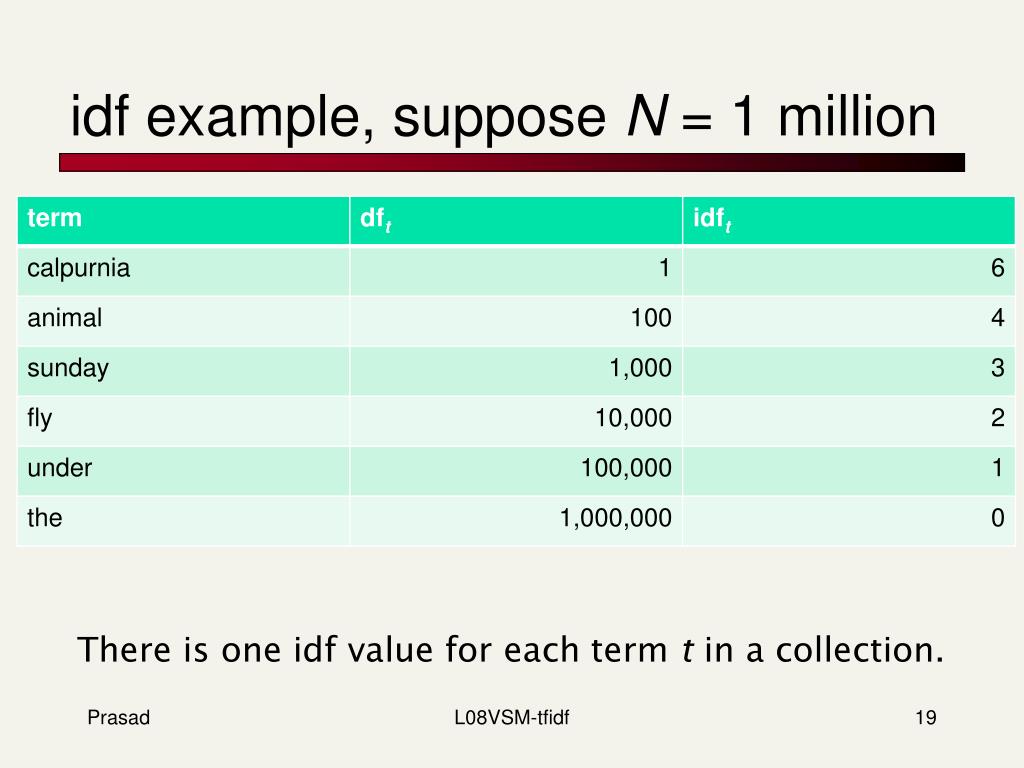This screenshot has height=768, width=1024.
Task: Select the idf value 6 for calpurnia
Action: [x=997, y=268]
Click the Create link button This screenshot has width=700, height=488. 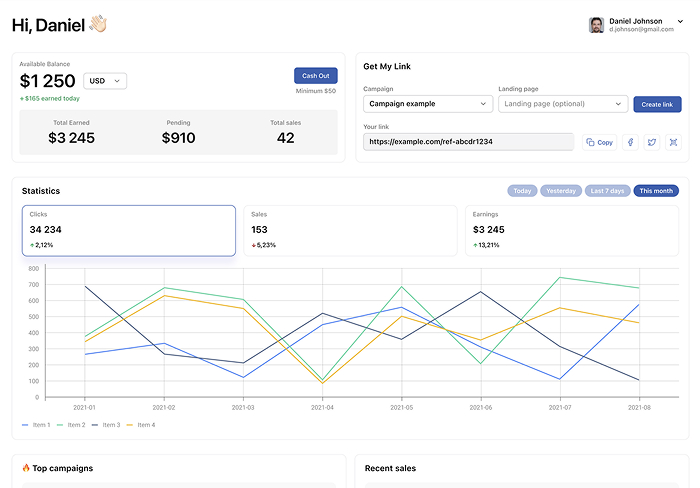tap(657, 104)
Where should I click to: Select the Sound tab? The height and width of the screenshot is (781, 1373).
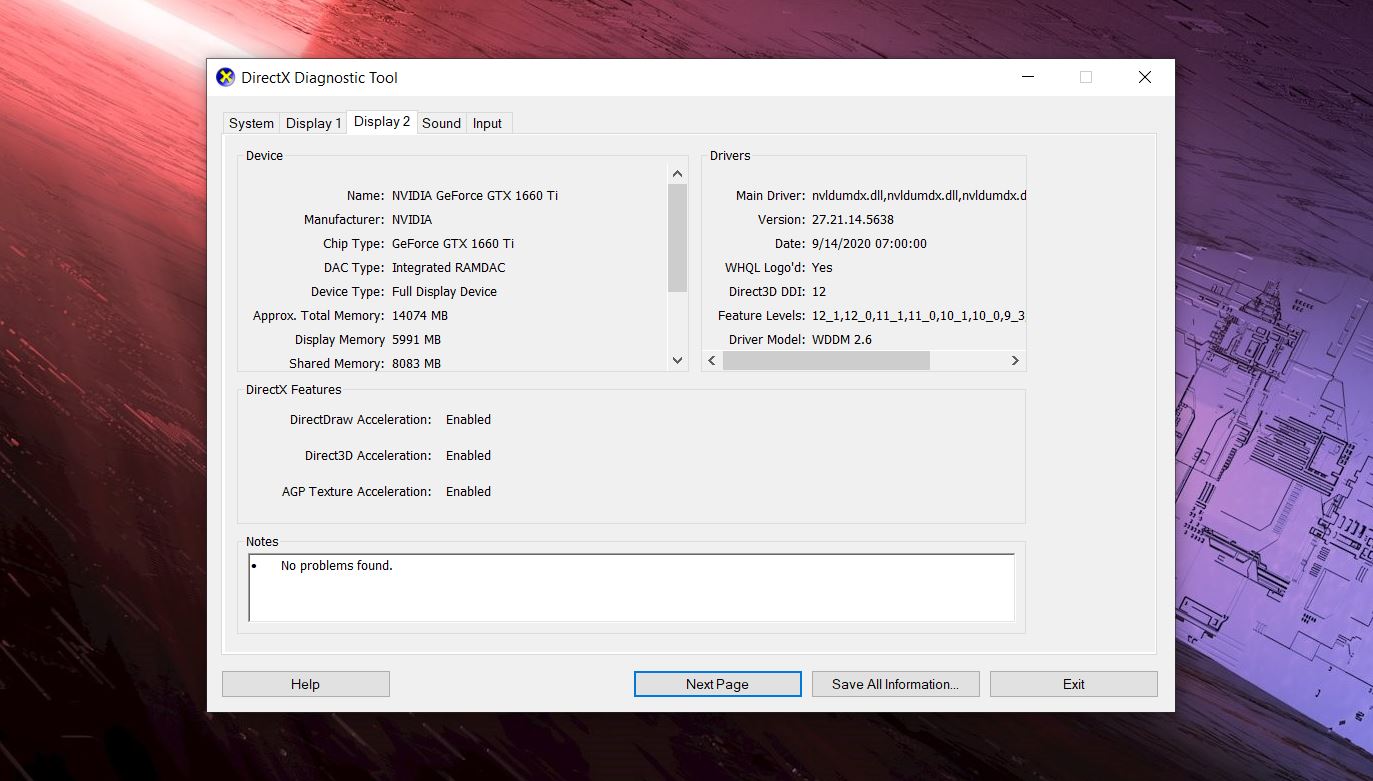point(441,123)
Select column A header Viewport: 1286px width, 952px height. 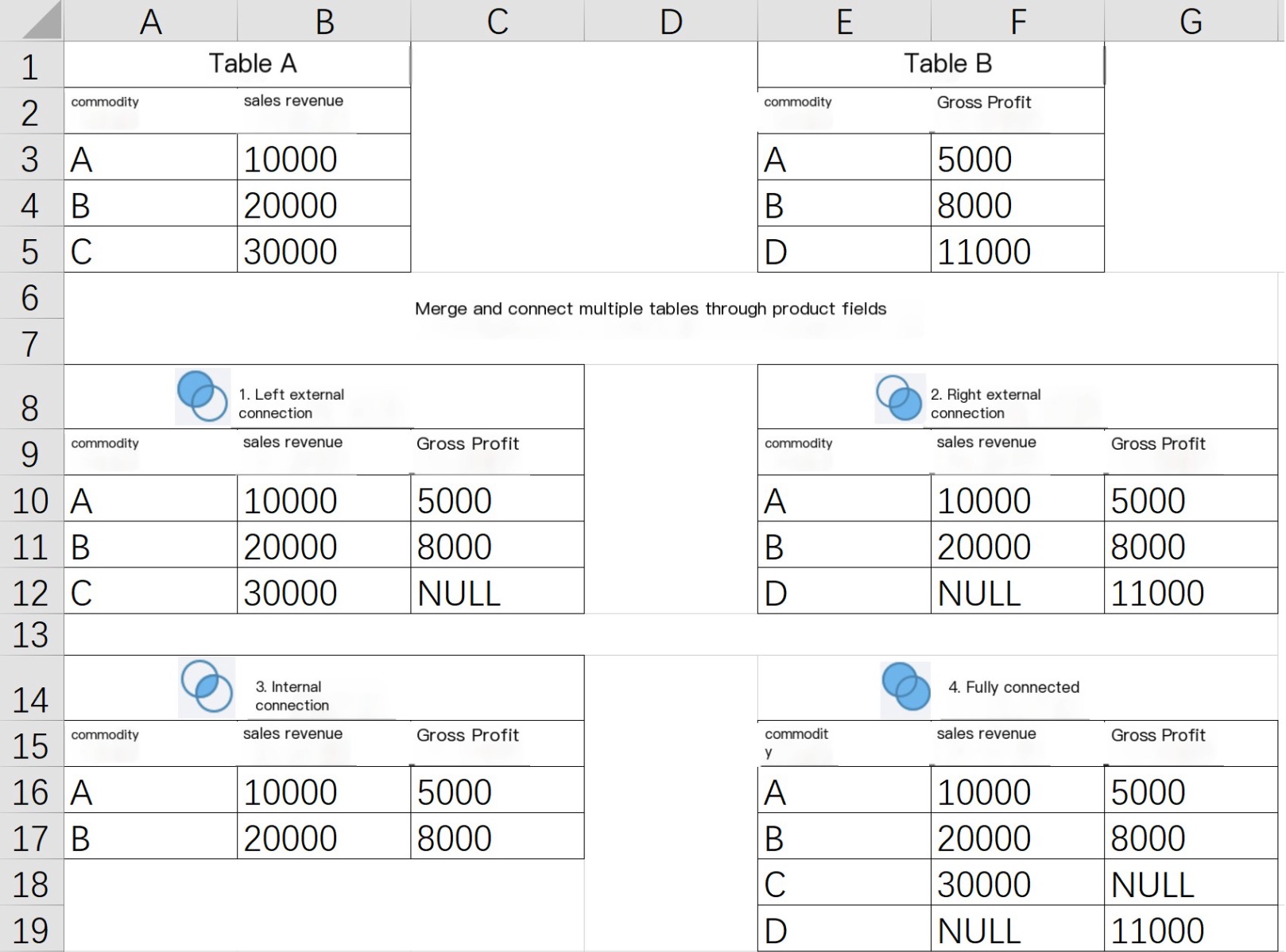[150, 21]
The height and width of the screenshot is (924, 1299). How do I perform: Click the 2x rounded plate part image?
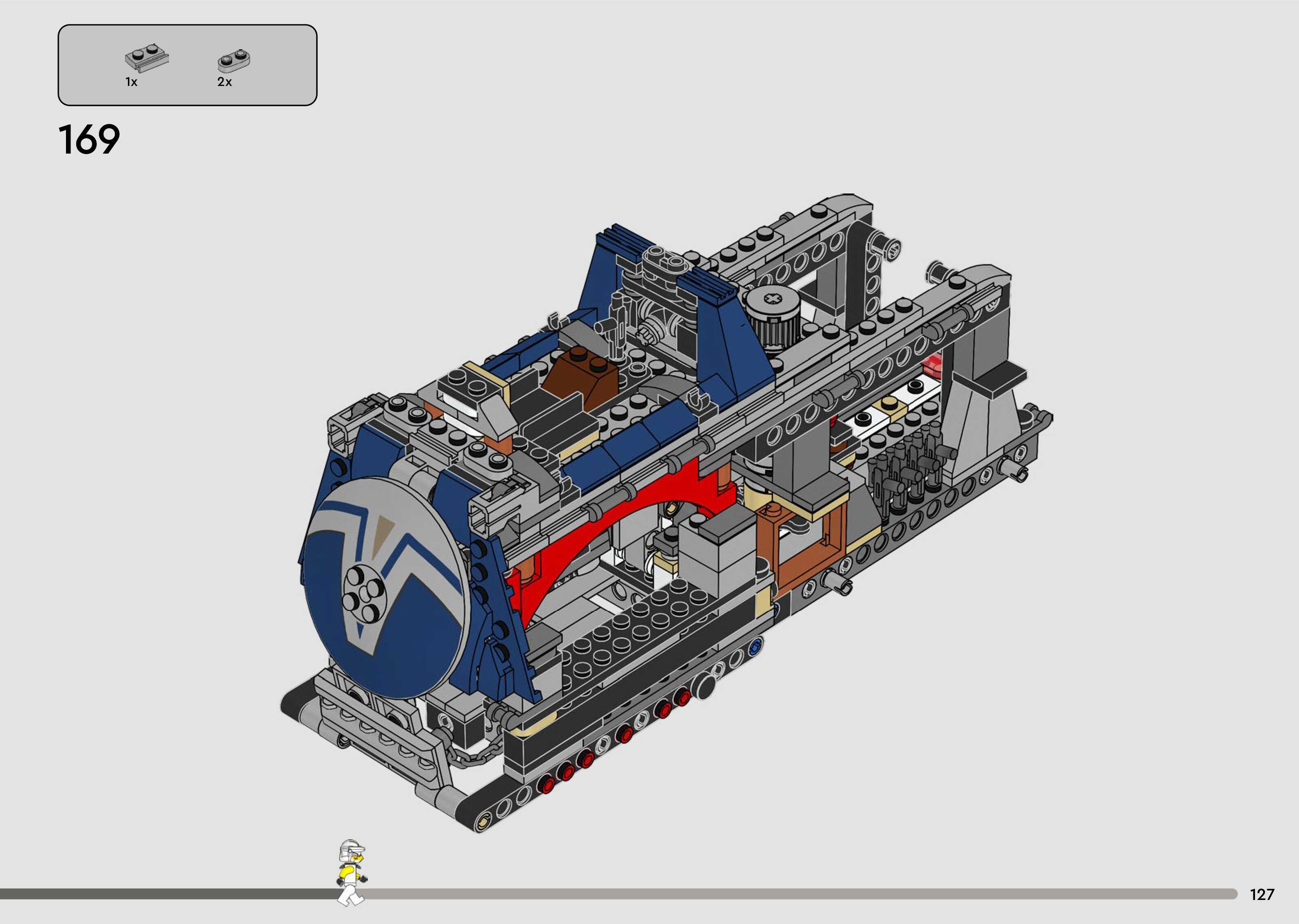[234, 60]
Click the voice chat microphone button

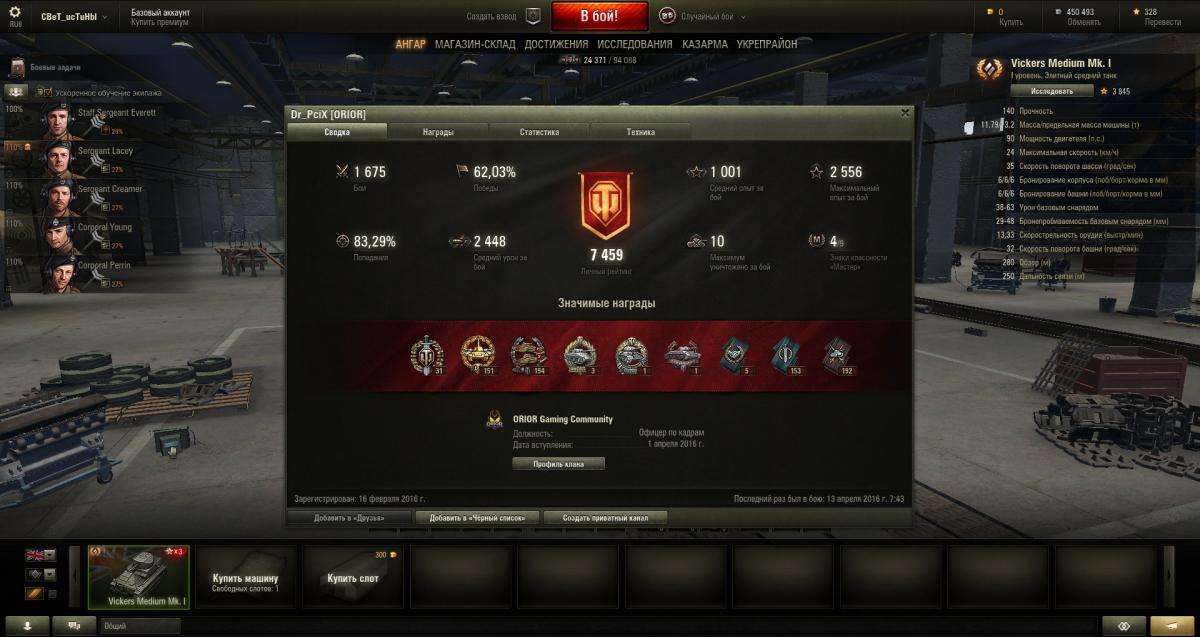tap(28, 626)
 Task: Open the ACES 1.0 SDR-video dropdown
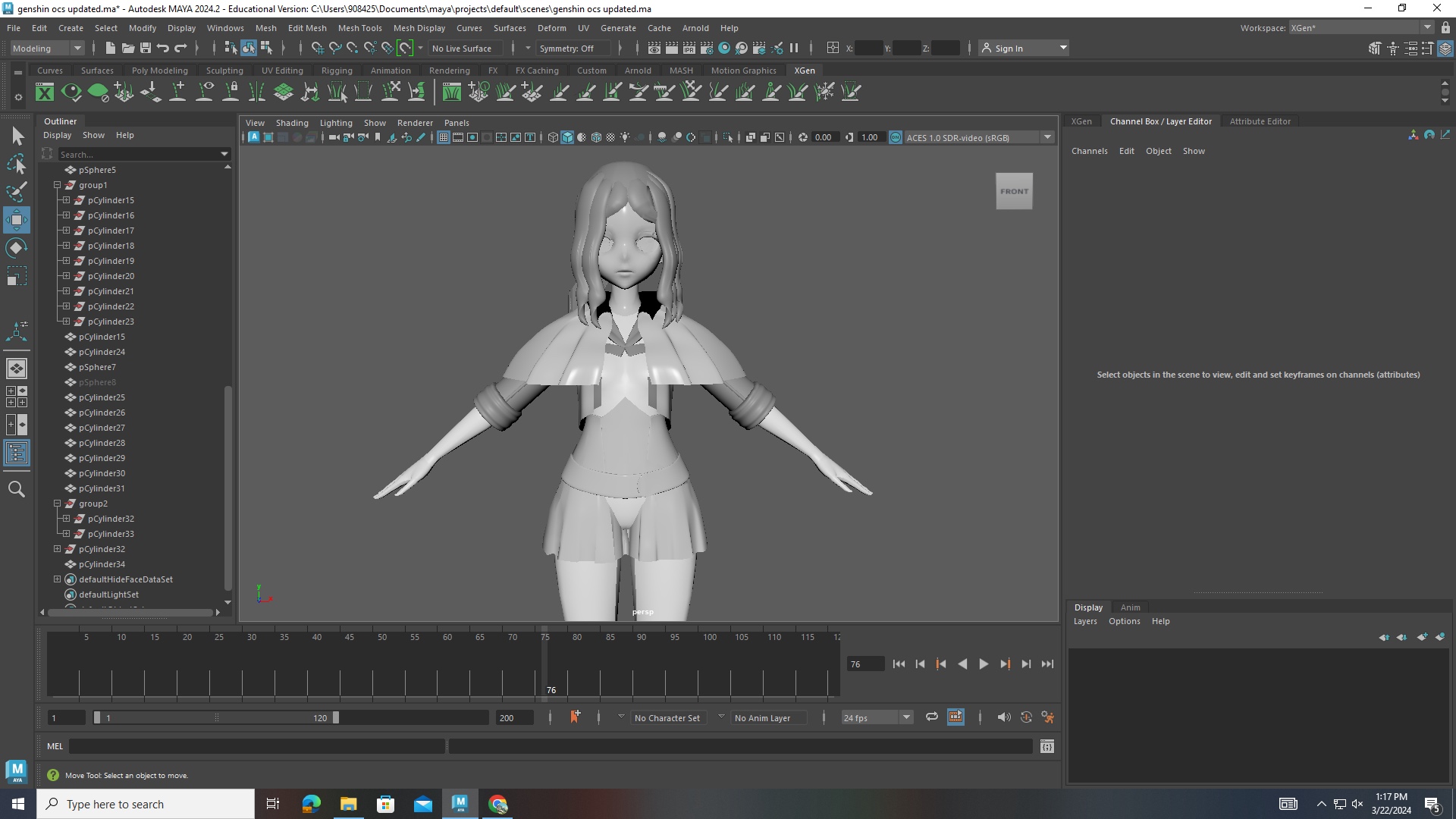click(x=1048, y=137)
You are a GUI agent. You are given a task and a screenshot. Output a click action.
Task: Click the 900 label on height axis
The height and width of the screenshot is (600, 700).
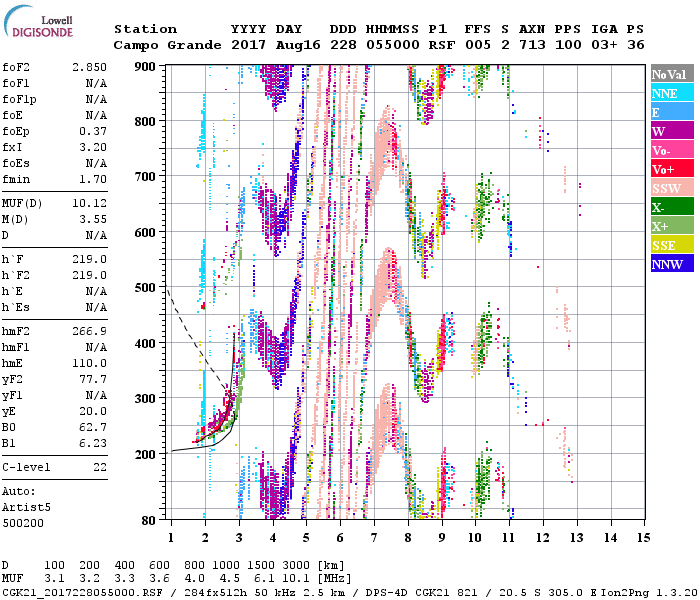pyautogui.click(x=146, y=66)
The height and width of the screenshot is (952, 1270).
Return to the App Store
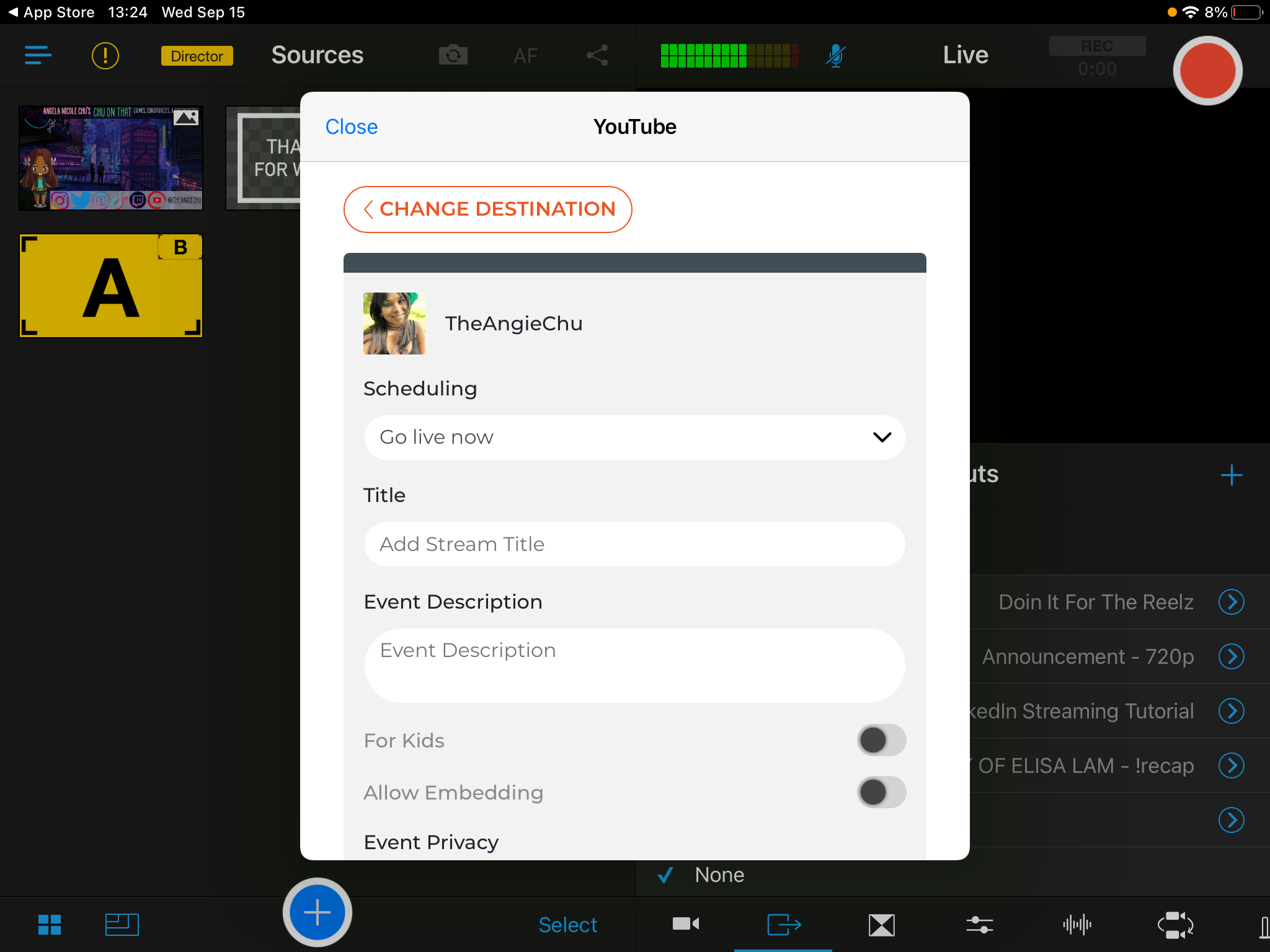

☆ ☆ ☆ ☆ ☆

# Written problem
Turn the records into a Markdown table with the columns Row and Record line, starting at the line that contains "The height and width of the screenshot is (952, 1270)." and continuing through the end of the records. Give each line its own row with a row number, and leave out blank lines and pictures.

# Answer
| Row | Record line |
|---|---|
| 1 | The height and width of the screenshot is (952, 1270). |
| 2 | Return to the App Store |